At a local level, Thomas and Fagot are aware that the event has a sensational quality that some might see as a mixed message. But supporters suggest that if the promise of titillation draws the media, that's in keeping with taking away the stigma of "slut" as a label.
"What gets reported is the salacious aspects," Thomas says. "The ones who put on very little get the press. There are people who are protesting their right to wear what the hell they want to, period. [But] there is something more serious at stake here."
That something is the underlying issue — not just the misperception that women are attacked because of what they wear, but the idea that there's an imposed social code of "ladylike" dress they dare not cross.
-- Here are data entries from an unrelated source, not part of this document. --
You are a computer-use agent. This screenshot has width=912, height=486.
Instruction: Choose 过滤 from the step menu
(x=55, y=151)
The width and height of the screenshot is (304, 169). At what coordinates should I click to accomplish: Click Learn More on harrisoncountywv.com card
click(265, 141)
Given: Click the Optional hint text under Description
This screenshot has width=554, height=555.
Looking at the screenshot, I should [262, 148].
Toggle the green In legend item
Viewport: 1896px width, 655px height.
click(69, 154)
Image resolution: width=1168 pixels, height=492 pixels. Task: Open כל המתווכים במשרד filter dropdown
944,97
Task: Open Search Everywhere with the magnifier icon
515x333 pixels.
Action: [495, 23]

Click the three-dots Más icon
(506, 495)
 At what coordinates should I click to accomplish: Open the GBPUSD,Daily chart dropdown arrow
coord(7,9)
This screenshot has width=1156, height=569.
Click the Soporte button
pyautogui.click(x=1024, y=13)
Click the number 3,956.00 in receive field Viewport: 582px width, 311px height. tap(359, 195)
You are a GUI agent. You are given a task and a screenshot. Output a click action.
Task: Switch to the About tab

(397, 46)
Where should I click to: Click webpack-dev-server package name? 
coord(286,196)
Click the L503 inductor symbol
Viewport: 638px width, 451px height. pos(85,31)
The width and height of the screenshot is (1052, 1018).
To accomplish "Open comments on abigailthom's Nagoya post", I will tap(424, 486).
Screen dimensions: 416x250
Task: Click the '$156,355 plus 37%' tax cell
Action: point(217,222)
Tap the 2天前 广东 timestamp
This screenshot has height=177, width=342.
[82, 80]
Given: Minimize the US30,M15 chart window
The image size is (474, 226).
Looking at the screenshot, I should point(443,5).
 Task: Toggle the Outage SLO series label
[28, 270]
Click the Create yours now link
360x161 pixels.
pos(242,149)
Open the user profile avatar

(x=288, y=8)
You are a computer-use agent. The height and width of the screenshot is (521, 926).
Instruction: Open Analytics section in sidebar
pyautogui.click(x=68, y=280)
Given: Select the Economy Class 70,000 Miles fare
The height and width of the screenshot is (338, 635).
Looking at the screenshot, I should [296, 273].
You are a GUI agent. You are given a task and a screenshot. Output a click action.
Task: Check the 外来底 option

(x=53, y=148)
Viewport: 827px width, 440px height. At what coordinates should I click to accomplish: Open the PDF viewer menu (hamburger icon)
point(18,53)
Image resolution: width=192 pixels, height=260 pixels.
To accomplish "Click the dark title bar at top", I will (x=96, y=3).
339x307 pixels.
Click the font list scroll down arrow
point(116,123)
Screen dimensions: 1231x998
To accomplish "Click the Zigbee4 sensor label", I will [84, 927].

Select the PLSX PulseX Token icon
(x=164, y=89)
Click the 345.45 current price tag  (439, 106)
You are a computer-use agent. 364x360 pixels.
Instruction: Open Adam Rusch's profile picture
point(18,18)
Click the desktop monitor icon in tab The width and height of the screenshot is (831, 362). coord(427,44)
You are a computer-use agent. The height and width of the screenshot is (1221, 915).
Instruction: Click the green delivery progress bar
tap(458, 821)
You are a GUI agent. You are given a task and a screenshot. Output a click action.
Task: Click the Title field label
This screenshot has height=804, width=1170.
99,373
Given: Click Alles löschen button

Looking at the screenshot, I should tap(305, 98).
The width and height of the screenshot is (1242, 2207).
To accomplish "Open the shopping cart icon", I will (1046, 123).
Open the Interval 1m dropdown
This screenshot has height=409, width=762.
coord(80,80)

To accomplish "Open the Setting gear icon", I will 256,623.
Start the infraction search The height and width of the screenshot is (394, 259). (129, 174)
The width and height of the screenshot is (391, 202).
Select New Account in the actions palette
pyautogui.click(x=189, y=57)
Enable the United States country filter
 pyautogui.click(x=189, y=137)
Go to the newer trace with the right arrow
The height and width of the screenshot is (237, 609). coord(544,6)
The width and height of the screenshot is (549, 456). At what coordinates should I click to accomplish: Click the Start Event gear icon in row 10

According to MTSU's Johnson, what a person wears has little to do with what provokes sexual assault.
"Children are raped," Johnson says. "Women who are dressed from head to toe are raped. So what does the way you look — your dress, your attire — have to do with rape? Rape is about the infliction of power. That's what needs to be recognized."
Choice Nashville wants to make SlutWalk an idea, not just an event. Thomas and Fagot have long-term goals, such as working with state legislators to create more comprehensive rape laws. Short-term goals include updating the Tennessee state website to provide better sexual assault information, and creating a universal protocol for use throughout Tennessee's hospitals.
"[The concept behind SlutWalk] shouldn't just be that one day," Fagot says, "because what we're advocating is bigger than just an afternoon in October."
Jo-Jo Jackson is an MTSU journalism major and the Scene's fall intern.